> **What is expected**
Restrict the output to the lines below starting at the one that contains "Instruction: Click the 运动养生 category tag" and ending at the one that contains "Click the Description column header", and restate them word for word, both ends included.

> **Data for the task**
-=-=-=-=-
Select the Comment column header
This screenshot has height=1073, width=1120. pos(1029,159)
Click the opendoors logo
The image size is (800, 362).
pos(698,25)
-=-=-=-=-
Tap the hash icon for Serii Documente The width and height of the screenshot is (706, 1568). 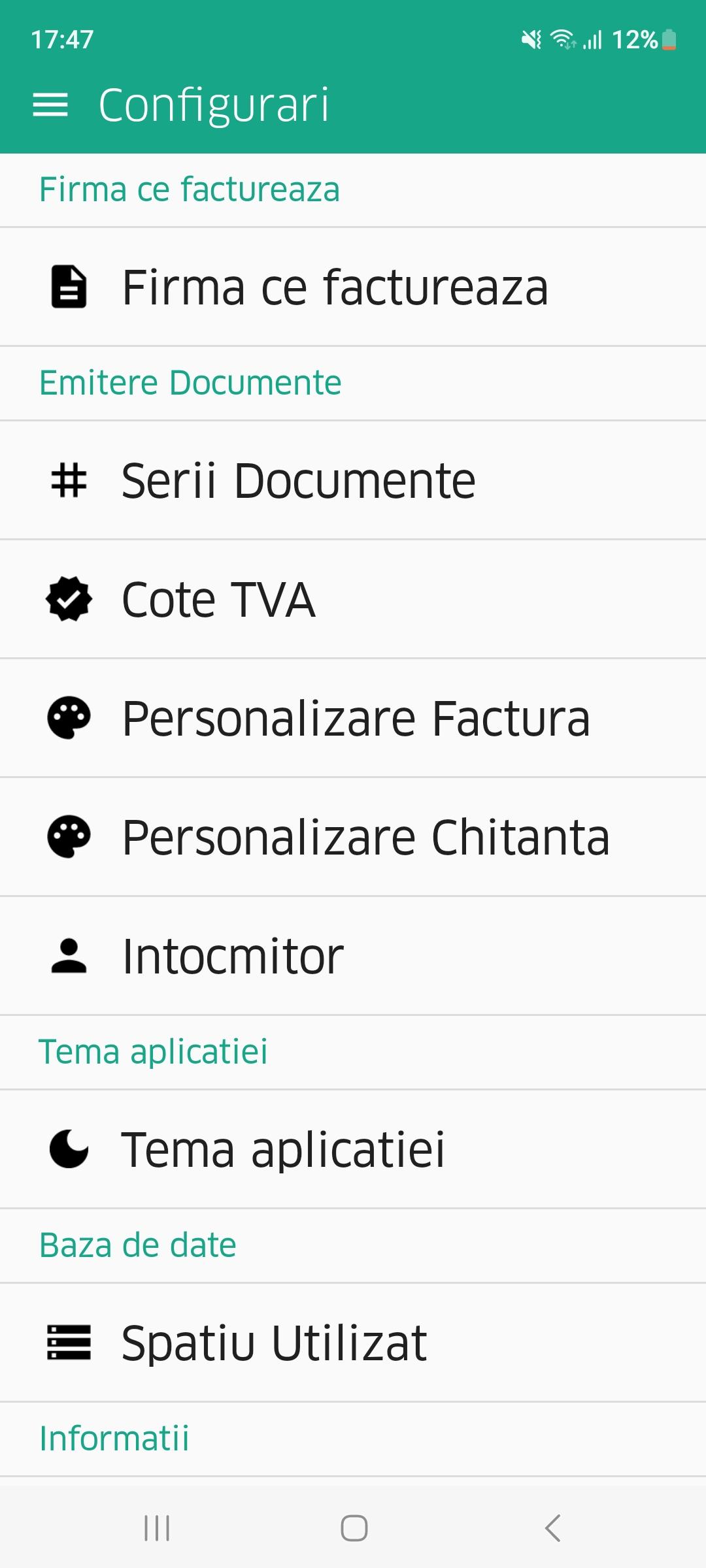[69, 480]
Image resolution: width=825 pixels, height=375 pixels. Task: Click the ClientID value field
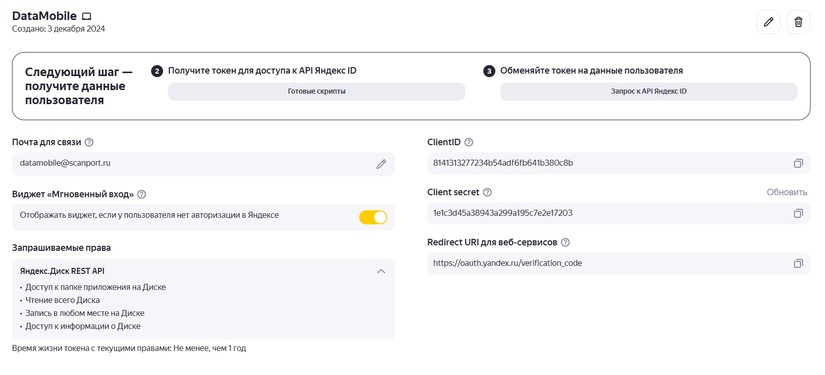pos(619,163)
-=-=-=-=-
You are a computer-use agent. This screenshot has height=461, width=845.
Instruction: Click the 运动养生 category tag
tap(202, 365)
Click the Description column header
-=-=-=-=-
> **Written solution**
Instruction: Click the 运动养生 category tag
tap(202, 365)
Click the Description column header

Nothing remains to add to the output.